Our current visitation agreement has my ex with our 3 boys (3 years old & 18 month twins) every other weekend Friday PM-Monday AM & every Wed evening. His mom is supervisor until he can pass 4 consecutive hair follicle tests. I took his last hair follicle test result to the testing site because it looked suspicious to me...they marked all over the page what was inaccurate about the result & basically said it was forged. I can tell by his behavior that he has been using. This past weekend my oldest said they stayed at their grandmas house Sunday night bc Dad was sick. When they came home Thurs AM from visit, he said they never saw Dad & they stayed at grandmas. Grandma never said anything to me about this. I texted her & said I was concerned they didn’t see him & she didn’t let me know what was going on. She said Sunday was the first time she thought he was acting strange & she called him out, he got upset & overreacted, she felt uncomfortable & left with the boys. She watched my twins for a couple hours yesterday so I could take my oldest son to a movie...as I left she asked if I had heard from her son. He hasn’t contacted his kids all week. She went to his house later in the day, texted me last night that he was “fine & would text me.” Like nothing happened!!! I asked her if she asked him if he gave an explanation as to why he hadn’t contacted his kids all week. She got defensive & said she didn’t know what was going on between us but it was none of her business. I said, what is going on is that he went off on YOU in front of my kids because he was high on crack & decided again on Wed that getting high was more important than seeing his kids. No response then.
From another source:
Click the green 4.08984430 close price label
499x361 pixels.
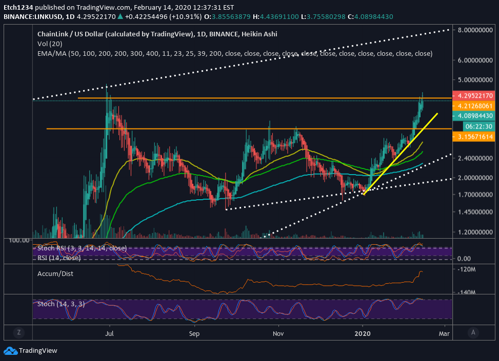pos(473,116)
My plan is to reach out to a different attorney this week & work on changing our visitation arrangement. Until it is legally changed, I don’t know if I could get in trouble for not following what’s in place...but I really do not want them seeing him right now. I don’t want grandma supervising anymore as I feel she is in denial & enabling (had these feelings before but thought I would try out the supervision with her). She takes good care of the kids & I feel like they are physically safe with her, my concern is the boys psychological/ emotional toll being around the situation could have on them.

My thought is to propose third party supervised visits every other Sat until he can provide 4 consecutive hair follicle tests (where I can get results directly from testing center), then he can have every other weekend Sat AM-Sun PM. Does this seem too harsh?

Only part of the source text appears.